- **Records provided**
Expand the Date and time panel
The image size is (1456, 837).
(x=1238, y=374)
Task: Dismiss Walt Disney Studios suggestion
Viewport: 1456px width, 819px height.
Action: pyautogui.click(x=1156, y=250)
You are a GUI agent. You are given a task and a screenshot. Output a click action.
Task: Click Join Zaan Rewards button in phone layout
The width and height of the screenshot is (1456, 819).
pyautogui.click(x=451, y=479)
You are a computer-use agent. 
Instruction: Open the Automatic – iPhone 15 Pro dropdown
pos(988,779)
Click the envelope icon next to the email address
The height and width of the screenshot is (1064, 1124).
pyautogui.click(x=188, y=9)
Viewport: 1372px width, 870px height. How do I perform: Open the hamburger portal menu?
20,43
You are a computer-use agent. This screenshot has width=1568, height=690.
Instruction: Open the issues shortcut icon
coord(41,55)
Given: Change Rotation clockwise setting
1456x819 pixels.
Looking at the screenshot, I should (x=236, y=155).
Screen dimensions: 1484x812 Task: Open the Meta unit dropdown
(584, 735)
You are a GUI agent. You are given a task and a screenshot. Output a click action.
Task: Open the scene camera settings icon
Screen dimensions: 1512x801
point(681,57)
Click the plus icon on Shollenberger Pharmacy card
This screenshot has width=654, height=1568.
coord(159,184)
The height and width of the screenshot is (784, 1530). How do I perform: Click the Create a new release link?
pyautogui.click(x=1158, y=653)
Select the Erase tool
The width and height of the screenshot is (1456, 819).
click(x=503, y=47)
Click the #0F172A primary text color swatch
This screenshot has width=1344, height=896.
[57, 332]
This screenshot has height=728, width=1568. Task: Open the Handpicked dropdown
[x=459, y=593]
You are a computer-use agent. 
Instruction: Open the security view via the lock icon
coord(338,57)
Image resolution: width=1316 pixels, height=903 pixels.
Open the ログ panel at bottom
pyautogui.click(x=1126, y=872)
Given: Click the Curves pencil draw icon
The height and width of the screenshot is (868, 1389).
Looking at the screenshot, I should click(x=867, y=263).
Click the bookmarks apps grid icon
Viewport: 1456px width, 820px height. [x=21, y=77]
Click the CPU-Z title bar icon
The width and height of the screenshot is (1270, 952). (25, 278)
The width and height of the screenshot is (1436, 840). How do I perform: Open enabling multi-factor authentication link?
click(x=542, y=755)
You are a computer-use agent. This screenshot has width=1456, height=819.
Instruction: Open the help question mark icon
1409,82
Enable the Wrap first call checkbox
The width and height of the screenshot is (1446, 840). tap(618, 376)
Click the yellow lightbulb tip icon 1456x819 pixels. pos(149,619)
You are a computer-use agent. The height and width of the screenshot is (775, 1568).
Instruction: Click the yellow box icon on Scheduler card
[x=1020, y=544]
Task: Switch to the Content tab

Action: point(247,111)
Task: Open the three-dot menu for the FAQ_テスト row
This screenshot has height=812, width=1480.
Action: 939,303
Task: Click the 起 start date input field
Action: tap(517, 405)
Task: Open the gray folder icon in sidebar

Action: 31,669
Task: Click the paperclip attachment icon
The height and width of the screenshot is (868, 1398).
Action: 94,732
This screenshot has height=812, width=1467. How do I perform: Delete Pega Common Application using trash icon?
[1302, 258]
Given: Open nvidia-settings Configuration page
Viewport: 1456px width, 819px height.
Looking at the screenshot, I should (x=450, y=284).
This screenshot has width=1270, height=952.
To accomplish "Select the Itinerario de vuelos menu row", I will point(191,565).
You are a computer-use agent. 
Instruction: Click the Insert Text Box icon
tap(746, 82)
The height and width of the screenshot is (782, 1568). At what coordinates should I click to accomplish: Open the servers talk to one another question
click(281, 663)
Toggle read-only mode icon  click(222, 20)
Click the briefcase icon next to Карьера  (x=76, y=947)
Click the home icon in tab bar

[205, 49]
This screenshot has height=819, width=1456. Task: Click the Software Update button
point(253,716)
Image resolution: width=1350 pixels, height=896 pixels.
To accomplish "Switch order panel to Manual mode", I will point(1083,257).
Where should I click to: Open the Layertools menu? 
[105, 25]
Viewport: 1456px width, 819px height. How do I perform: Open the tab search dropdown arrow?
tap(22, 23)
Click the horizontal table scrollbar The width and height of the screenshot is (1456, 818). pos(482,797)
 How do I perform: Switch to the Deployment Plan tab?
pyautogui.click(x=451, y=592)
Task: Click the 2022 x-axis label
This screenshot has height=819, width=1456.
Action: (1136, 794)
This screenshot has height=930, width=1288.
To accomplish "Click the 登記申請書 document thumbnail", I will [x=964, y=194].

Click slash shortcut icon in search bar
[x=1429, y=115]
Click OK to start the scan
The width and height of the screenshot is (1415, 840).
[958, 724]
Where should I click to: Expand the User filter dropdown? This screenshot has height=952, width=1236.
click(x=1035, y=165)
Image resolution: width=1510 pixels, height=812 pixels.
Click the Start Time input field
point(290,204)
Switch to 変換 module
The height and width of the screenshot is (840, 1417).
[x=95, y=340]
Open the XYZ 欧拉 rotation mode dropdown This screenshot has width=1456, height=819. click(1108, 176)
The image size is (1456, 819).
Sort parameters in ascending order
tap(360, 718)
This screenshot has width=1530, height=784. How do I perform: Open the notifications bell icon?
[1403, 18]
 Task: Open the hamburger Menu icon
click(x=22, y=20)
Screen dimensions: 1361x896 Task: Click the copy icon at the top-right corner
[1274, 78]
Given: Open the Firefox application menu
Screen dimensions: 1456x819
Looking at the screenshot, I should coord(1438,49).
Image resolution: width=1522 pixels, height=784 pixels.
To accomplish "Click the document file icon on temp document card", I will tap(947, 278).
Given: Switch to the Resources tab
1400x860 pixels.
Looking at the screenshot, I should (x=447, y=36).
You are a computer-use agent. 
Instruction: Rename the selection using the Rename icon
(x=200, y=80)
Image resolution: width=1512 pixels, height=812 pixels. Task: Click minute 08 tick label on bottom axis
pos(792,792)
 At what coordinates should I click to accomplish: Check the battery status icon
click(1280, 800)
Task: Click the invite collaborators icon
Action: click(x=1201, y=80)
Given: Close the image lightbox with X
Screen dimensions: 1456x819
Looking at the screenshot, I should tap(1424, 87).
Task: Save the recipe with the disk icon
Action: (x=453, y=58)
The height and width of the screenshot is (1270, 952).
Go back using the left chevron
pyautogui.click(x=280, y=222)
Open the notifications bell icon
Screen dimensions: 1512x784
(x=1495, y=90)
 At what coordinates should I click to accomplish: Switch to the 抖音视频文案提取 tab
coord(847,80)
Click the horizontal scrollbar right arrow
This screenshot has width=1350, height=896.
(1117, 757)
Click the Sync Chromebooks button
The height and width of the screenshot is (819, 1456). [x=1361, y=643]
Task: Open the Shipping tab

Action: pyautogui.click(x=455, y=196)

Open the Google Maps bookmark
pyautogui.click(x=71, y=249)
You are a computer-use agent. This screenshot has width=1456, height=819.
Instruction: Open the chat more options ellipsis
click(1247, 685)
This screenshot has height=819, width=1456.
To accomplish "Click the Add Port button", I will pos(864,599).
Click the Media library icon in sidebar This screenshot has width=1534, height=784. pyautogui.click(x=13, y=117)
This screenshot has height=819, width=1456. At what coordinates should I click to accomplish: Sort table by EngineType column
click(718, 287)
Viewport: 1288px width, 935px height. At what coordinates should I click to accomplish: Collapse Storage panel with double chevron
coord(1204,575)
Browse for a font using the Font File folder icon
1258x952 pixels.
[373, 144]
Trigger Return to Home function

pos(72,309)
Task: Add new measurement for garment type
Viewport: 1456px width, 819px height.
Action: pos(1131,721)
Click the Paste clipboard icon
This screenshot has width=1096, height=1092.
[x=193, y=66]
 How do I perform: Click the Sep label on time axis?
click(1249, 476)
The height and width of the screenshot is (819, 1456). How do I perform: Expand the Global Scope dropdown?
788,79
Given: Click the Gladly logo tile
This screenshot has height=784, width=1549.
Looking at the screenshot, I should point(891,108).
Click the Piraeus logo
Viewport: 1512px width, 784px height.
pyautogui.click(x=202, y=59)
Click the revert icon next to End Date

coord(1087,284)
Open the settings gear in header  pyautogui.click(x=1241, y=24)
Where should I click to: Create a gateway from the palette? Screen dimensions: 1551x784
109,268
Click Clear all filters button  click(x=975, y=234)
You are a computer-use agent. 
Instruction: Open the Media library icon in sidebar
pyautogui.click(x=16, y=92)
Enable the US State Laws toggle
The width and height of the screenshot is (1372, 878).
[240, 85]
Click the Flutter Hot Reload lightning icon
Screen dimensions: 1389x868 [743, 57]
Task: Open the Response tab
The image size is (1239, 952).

- **Required action**
In the data above, find the line that contains "You are a computer-use agent. The" and the line that contains "Task: Open the three-dot". Repeat exactly those lines and every line between them, and only those.

- **Your solution**
You are a computer-use agent. The height and width of the screenshot is (775, 1568).
Instruction: Click the yellow box icon on Scheduler card
[x=1020, y=544]
Task: Switch to the Content tab

Action: point(247,111)
Task: Open the three-dot menu for the FAQ_テスト row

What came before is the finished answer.